Agora, em 2013, temos a chegada de Dead Space 3 e talvez não seja de estranhar que o survival horror tenha sido praticamente colocado de lado e os jogadores fiquem agora perante uma espécie de blockbuster, um AAA, que mais parece lembrar as produções de Hollywood. O que não é ruim, mas dizer que só faltava aqui mesmo o balde de pipocas não é propriamente lisonjeiro, não é o que se pretendia. Talvez mais interessante seja a inserção do modo cooperativo para dois jogadores, e a completa retirada do competitivo do anterior (algo que aplaudo), que transporta a experiência para outros tons mais distantes do survival horror. Talvez mais importante que isso, e marcante, seja mesmo como toda a atmosfera se altera e mais parece que estamos perante um Gears of War, ou típico third-person shooter, do que num Dead Space.

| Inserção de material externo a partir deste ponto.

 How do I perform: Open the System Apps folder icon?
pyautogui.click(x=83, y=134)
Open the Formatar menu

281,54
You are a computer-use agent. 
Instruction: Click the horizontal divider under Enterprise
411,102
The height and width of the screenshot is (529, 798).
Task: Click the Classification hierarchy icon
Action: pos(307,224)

A história não é propriamente o mais entusiasmante aqui, e para os novatos ou mais distraídos temos até um bem executado recuperar dos eventos já decorridos. Toda a sequência de eventos que ligam a jogabilidade parece banal e forçada, mas é mesmo ao estilo desses blockbusters cinematográficos de verão, o espetáculo está todo na imagem e na ação, não precisamente no enredo. Clarke tem uma nova tarefa e toda a humanidade está envolvida. O grande passo que a Visceral deu para levar a série mais ao encontro dos filmes de ação e aventura foi mesmo introduzir um vilão desprezível que vai proporcionar alguns momentos interessantes.

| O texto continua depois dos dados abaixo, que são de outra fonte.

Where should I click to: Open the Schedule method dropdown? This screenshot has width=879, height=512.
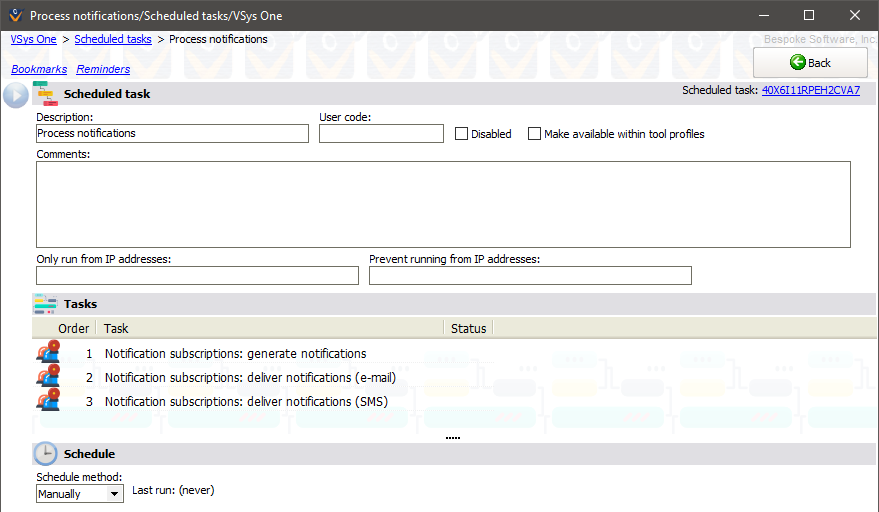pos(114,494)
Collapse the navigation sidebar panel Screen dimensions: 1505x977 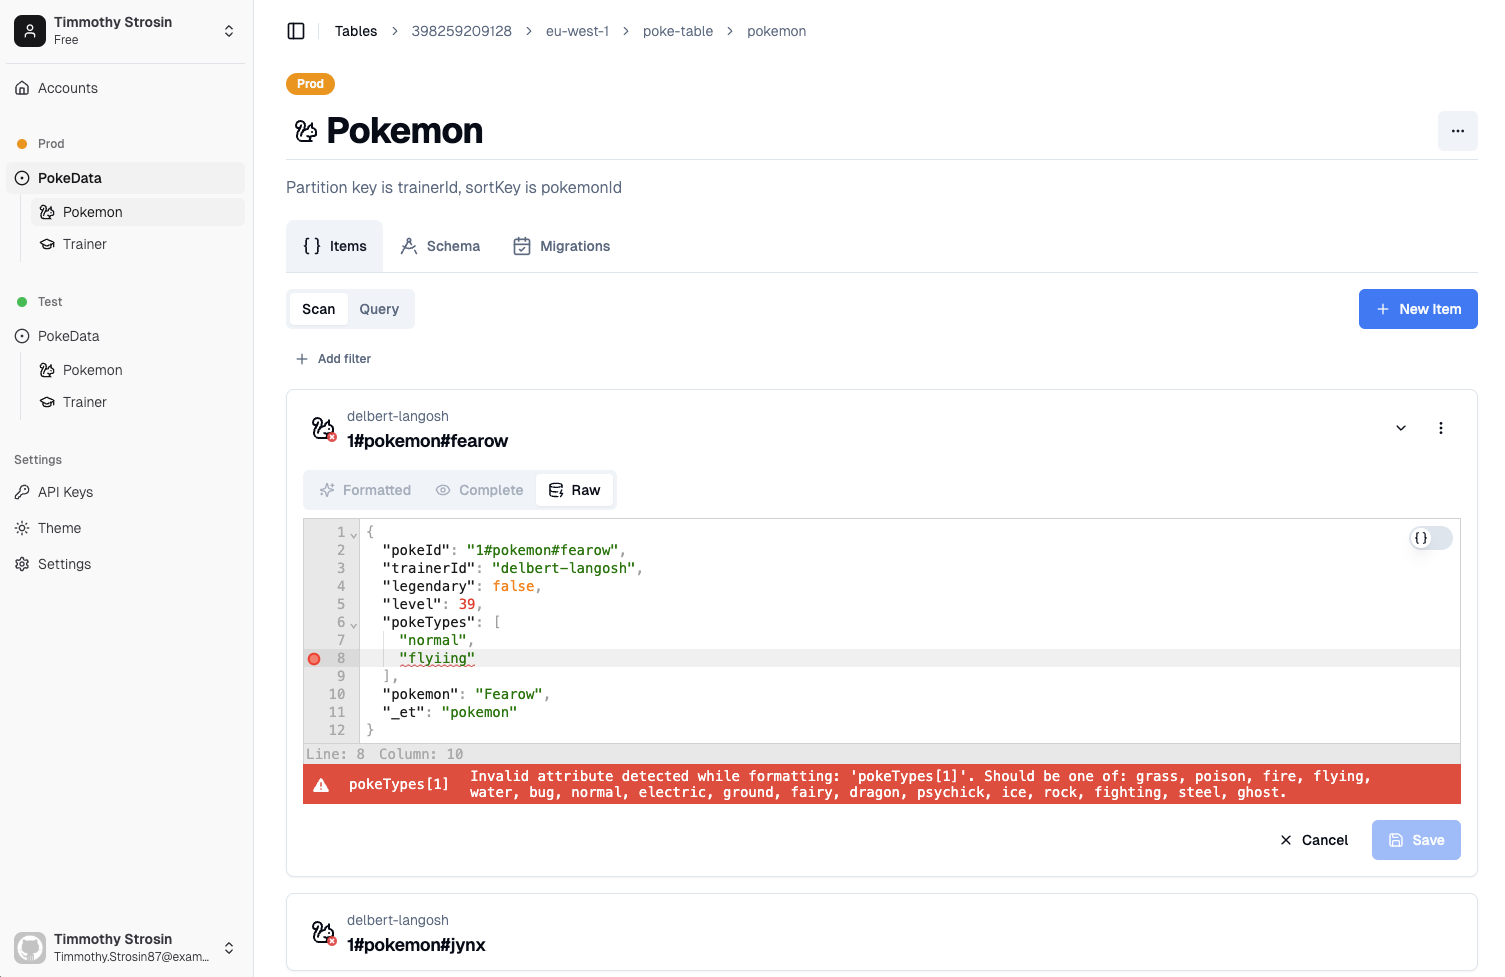point(296,31)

As primeiras duas horas de jogo são provavelmente as mais fulcrais para definir a identidade do jogo e para o jogador decidir se esta primeira impressão o agrada e cativa. Completamente desenquadrado de um Dead Space, temos aqui um típico TPS no qual Clarke desbrava seu caminho num ambiente futurista. Tudo aqui é ritmado, intenso e cheio de dinâmica, mas todo o esquema de jogo parece tudo, menos um DS. Está repleto de momentos intensos, cheio de adrenalina, com todo aquele fator 'WOW', e tudo mais que se pede num AAA mas nada do que se pedia a um jogo desta série. E é aqui que vamos entrar no principal dilema: será que este é um bom Dead Space ou "apenas" um bom jogo?
A resposta pode ser respondida com uma outra pergunta: 'O que pretendem de Dead Space?' Se pretendem um jogo com uma atmosfera singular de contornos survival horror que nos arrepia e desafia com mecânicas específicas de jogo (como munições/itens escassos ou uma constante sensação de perigo) então este jogo não é o que procuram. Se querem um jogo de ação estrondoso e vistoso lembrando os mais recentes e melhores exemplos dos jogos de ação em terceira pessoa num ambiente espacial com pequenos vislumbres de ambiente survival horror então podem ter aqui o jogo que procuram.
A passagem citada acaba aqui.